He recognised the string of otherwise meaningless numbers and letters, and answered.
“Master Omicron.”
“Master Epsilon,” Omicron greeted, his tone curt. “There will be a Coterie meeting in fifteen minutes. Be here in ten.”
Akira outwardly maintained his professional impassivity, while in his head he cursed the man. Separated from his own House as it was situated on the now-segregated surface level, and only permitted to be a temporary manager of the confiscated House Theta, Omicron had little else to do with his time but drain everyone else’s. He’d been calling far more meetings than usual, including last minute like this one, often for matters that could have easily been dealt with remotely.
“Can you defer?” Akira asked bluntly. “I need to change.”
“No.”
He blinked at the suddenly darkened screen. The asshole had hung up on him.

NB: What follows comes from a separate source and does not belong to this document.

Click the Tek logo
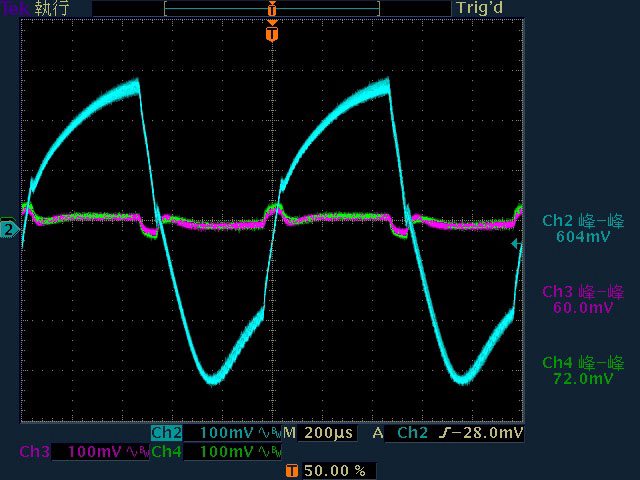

And fair enough, perhaps it hadn’t been the strongest of excuses if the meeting truly was critical, but Akira felt grimy from the client sweating all over him and then the subsequent brushes with death. He didn’t think well while out of his suits, damn it, but if a quorum of the Coterie was there, they wouldn’t wait for him.
With a sigh, he turned and headed back up the slope to Level C.
The prohibition of Lower residents accessing the surface has more implications than systemic classism.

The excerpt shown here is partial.